Specific residues of the influenza A virus hemagglutinin viral RNA are important for efficient packaging into budding virions

Abstract

A final step in the influenza virus replication cycle is the assembly of the viral structural proteins and the packaging of the eight segments of viral RNA (vRNA) into a fully infectious virion. The process by which the RNA genome is packaged efficiently remains poorly understood. In an approach to analyze how vRNA is packaged, we rescued a seven-segmented virus lacking the hemagglutinin (HA) vRNA (deltaHA virus). This virus could be passaged in cells constitutively expressing HA protein, but it was attenuated in comparison to wild-type A/WSN/33 virus. Supplementing the deltaHA virus with an artificial segment containing green fluorescent protein (GFP) or red fluorescent protein (RFP) with HA packaging regions (45 3' and 80 5' nucleotides) partially restored the growth of this virus to wild-type levels. The absence of the HA vRNA in the deltaHA virus resulted in a 40 to 60% reduction in the packaging of the PA, NP, NA, M, and NS vRNAs, as measured by quantitative PCR (qPCR), and the packaging of these vRNAs was partially restored in the presence of GFP/RFP packaging constructs.

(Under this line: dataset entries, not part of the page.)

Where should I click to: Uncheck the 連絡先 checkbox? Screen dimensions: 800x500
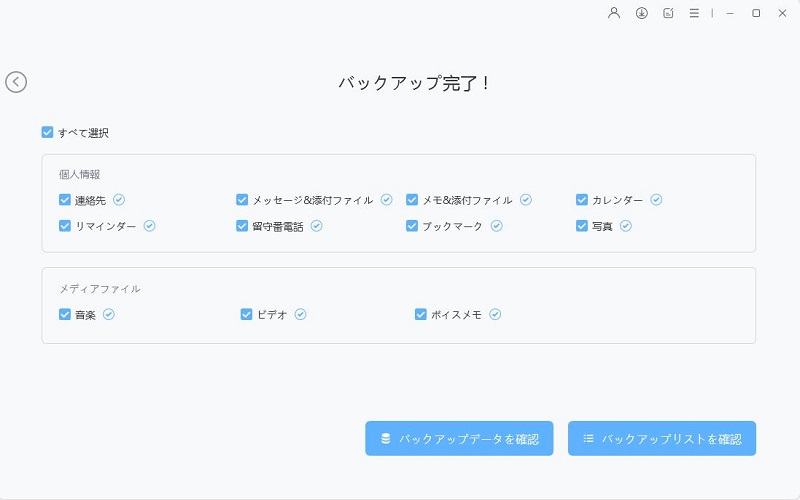65,200
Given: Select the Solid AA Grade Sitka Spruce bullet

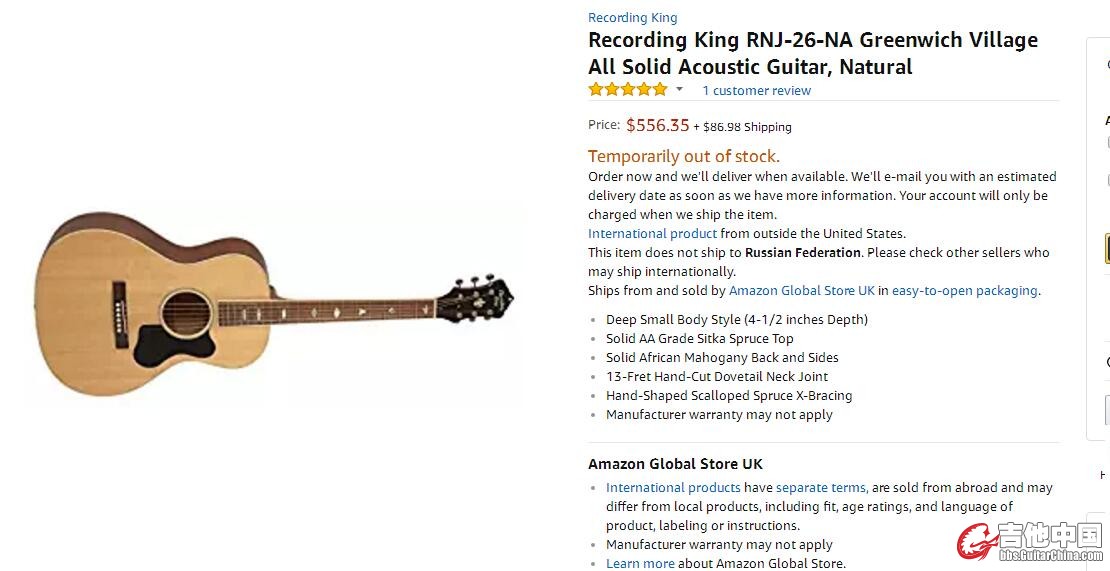Looking at the screenshot, I should (x=699, y=339).
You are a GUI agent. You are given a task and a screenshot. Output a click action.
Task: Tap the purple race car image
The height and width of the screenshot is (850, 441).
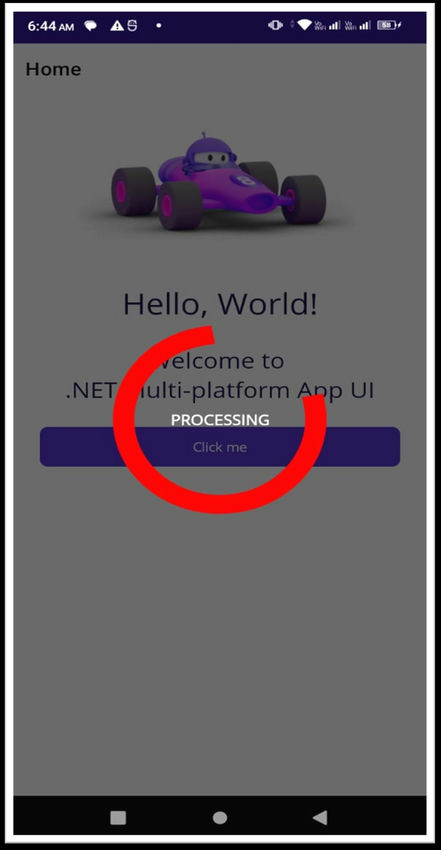click(219, 182)
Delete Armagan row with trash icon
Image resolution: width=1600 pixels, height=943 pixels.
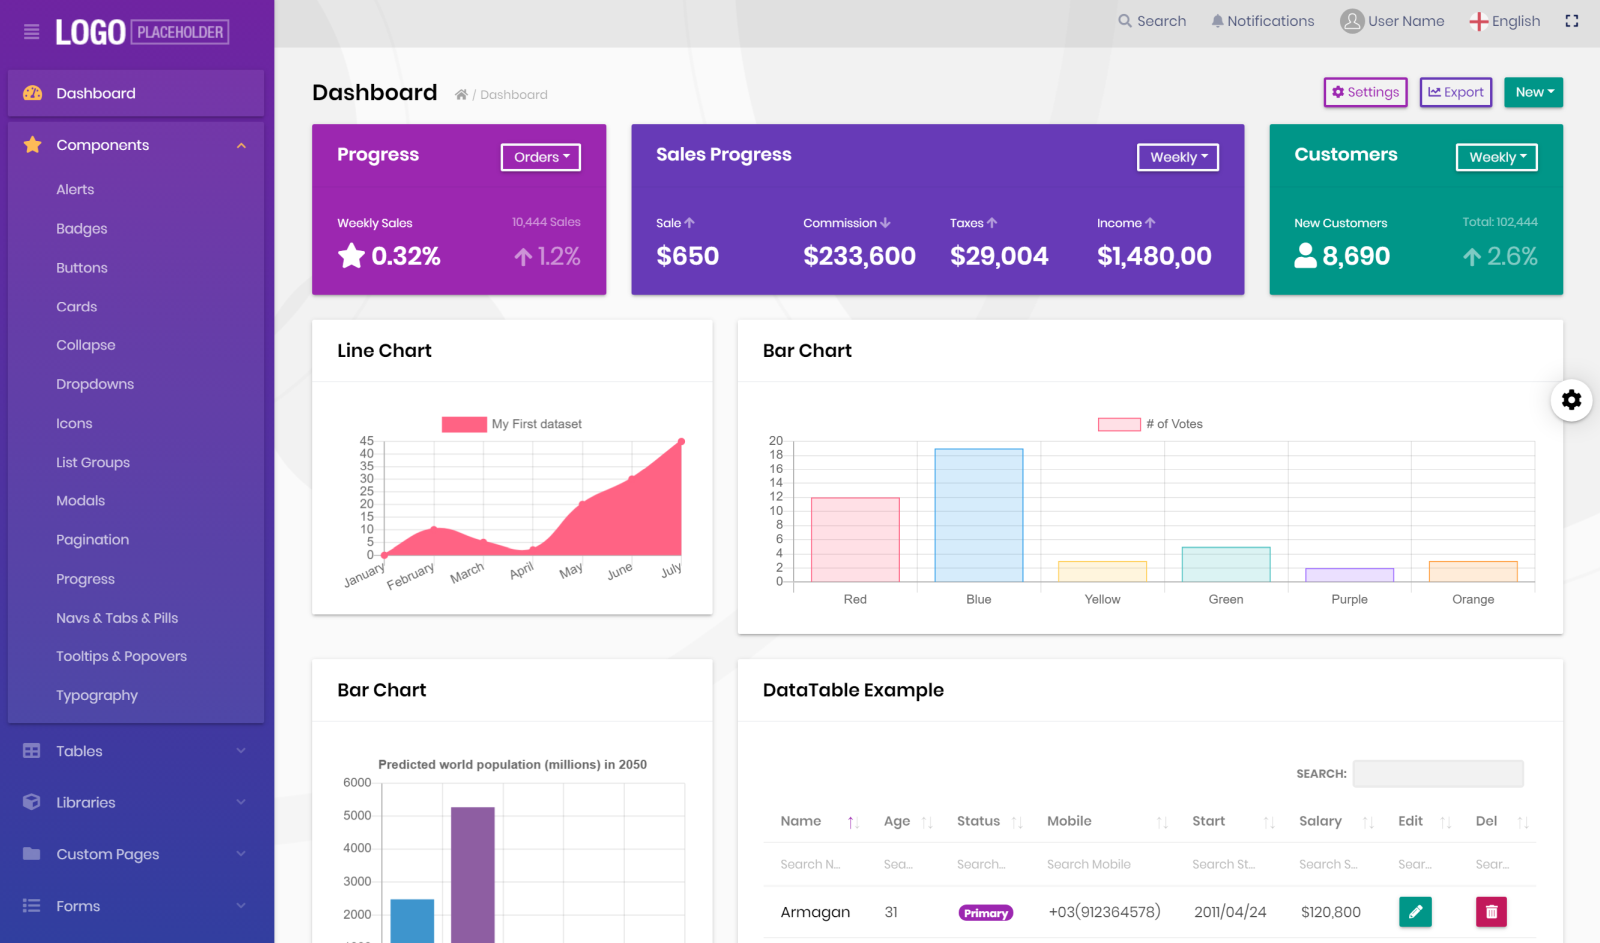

To further define nucleotides of the HA coding sequence which are important for vRNA packaging, synonymous mutations were introduced into the full-length HA cDNA of influenza A/WSN/33 and A/Puerto Rico/8/34 viruses, and mutant viruses were rescued. qPCR analysis of vRNAs packaged in these mutant viruses identified a key region of the open reading frame (nucleotides 1659 to 1671) that is critical for the efficient packaging of an influenza virus H1 HA segment.

FIG. 1.

Characterization of the HA-MDCK cell line. Stable expression of the HA glycoprotein in MDCK cells was assessed in comparison to the parental MDCK cell line. (A) Immunofluorescence using an HA-specific monoclonal antibody (2G9). Nuclei were stained using DAPI (4′,6′-diamidino-2-phenylindole). (B) Western blot using polyclonal anti-PR/8 antiserum. The blot was also probed using monoclonal anti-actin (Sigma) as a loading control.

FIG. 2.

Rescue and characterization of HA vRNA-deficient influenza A viruses with complementing GFP/RFP packaging constructs. (A) Schematic representation of the packaging constructs tested. Each construct consists of a GFP/RFP flanked by the terminal untranslated regions (black) along with 45 3′ and 80 5′ nucleotides (gray) required for efficient incorporation derived from the WSN HA vRNA. (B) Immunofluorescence of HA-MDCK cells infected with wt WSN, deltaHA, and HA(45)GFP-GFP(80) viruses. Infected cells were detected using an anti-M1 monoclonal antibody (mAb). Nuclei of cells were stained using DAPI. (C) Kinetics of growth of the following HA vRNA-deficient viruses in HA-MDCK cells infected at an MOI of 0.001 and titrated by plaque assay on HA-MDCK cells: wt WSN (wt), deltaHA (dHA), HA(45)GFP(80) (GFP), HA(45)GFP-GFP(80) (GFP/GFP), and HA(45)RFP(80) (RFP). Results represent two independent infections titrated in duplicate.

FIG. 3.

Mutational analysis of the packaging regions of the WSN HA vRNA. (A) Schematic representation of the regions of synonymous mutations (white boxes) introduced into the WSN HA vRNA. (B) Synonymous nucleotide changes introduced for each construct; the upper line shows the parental WSN virus HA sequence, with nucleotide changes presented in bold in the lower lines. The numbering of nucleotides is based on the positive-sense RNA sequence.

FIG. 4.

Mutational analysis of the packaging regions of the PR/8 HA vRNA. (A) Schematic representation of the regions of synonymous mutations (white boxes) introduced into the PR/8 HA vRNA. (B) Synonymous nucleotide changes introduced at the 3′ and 5′ ends of the vRNA for each construct; the upper line shows the parental PR/8 virus HA sequence, with nucleotide changes presented in bold in the lower lines. The numbering of nucleotides is based on the positive-sense RNA sequence.